No, Iraq was also a moral cesspit. Not only were we taken to war on false pretenses, it was clear that this was done in part for domestic political gain. The occupation was treated not as a solemn task upon which the nation’s honor depended, but as an opportunity to reward cronies. And don’t forget the torture.

So in a way it’s not too surprising to learn that we didn’t just, incredibly, rely heavily on politically connected mercenaries, but that said mercenaries threatened violence against our own officials: “Just weeks before Blackwater guards fatally shot 17 civilians at Baghdad’s Nisour Square in 2007,” Mr. Risen wrote, “the State Department began investigating the security contractor’s operations in Iraq. But the inquiry was abandoned after Blackwater’s top manager there issued a threat: ‘that he could kill’ the government’s chief investigator and ‘no one could or would do anything about it as we were in Iraq,’ according to department reports.”

And guess what: “American Embassy officials in Baghdad sided with Blackwater rather than the State Department investigators as a dispute over the probe escalated in August 2007, the previously undisclosed documents show.”

But it’s still shocking, and a reminder of just how deep the betrayal went.
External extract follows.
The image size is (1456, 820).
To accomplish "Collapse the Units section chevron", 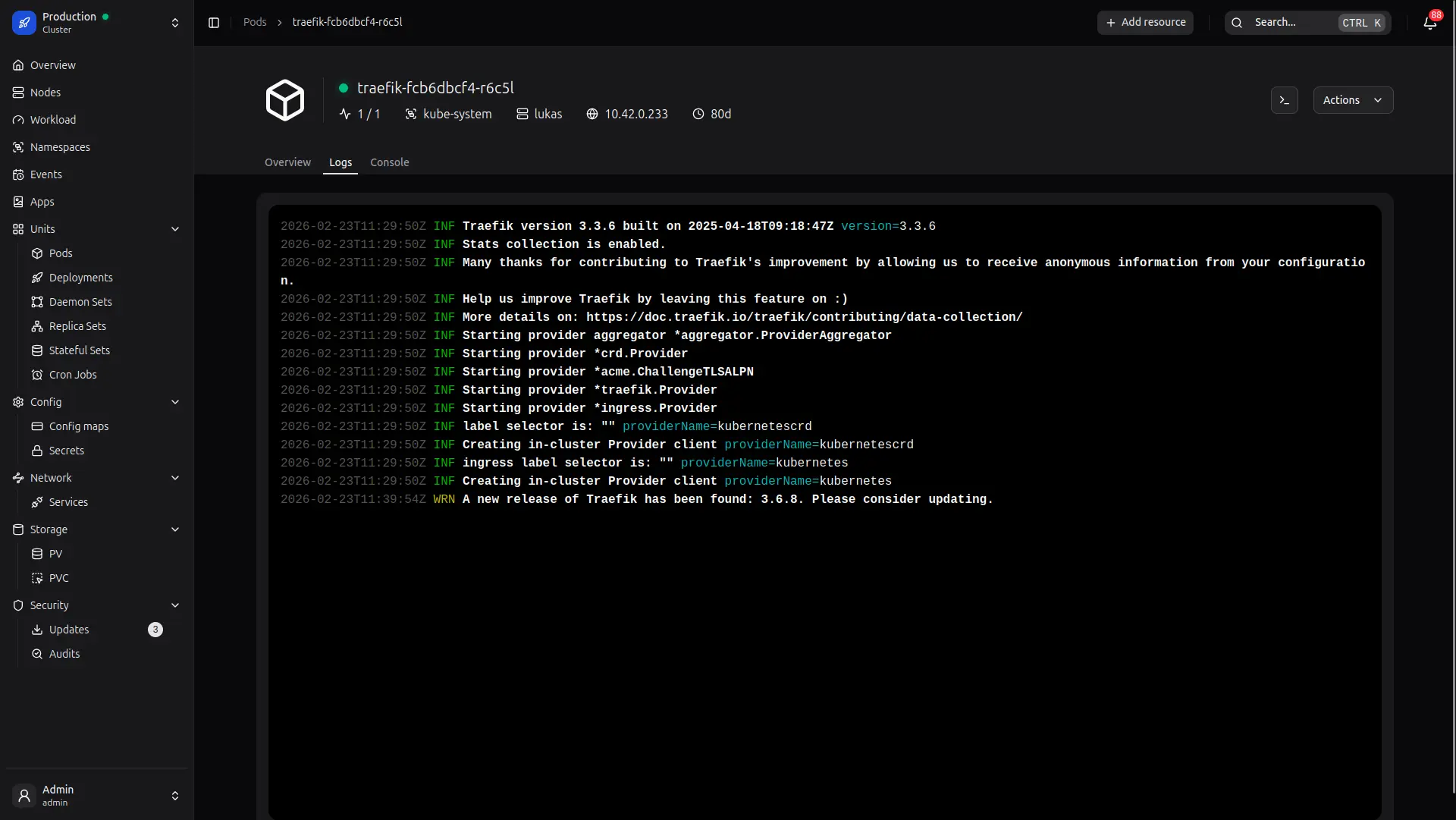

Swedish Sadomonetarist Setback

O.K., this is fairly amazing. I’ve written often about “sadomonetarism” among central bankers – the evident urge to find some reason, any reason, to raise interest rates despite high unemployment and low inflation.

The most influential hive of this kind of thinking is the Bank for International Settlements, which for some reason commands great respect even though it offers an ever-changing rationale – inflation! Any day now! Or maybe not! Financial stability! – for its never-changing advocacy of tight money. But the place where policy makers most dramatically gave in to this urge is Sweden, where the majority at the Riksbank decided to indulge its rate-hike vice while freezing out one of the world’s leading experts on deflation risks, my friend and former colleague Lars Svensson.

Well, guess what: Mr. Svensson has been proved so dramatically right by events – raising rates didn’t curb rising debt, but it did push Sweden into deflation – that the central bank has done an abrupt U-turn, slashing rates (and overruling the governor and first deputy governor).

Actually, the drama of this U-turn may be a very good thing, since it might convince investors that this is a real regime change.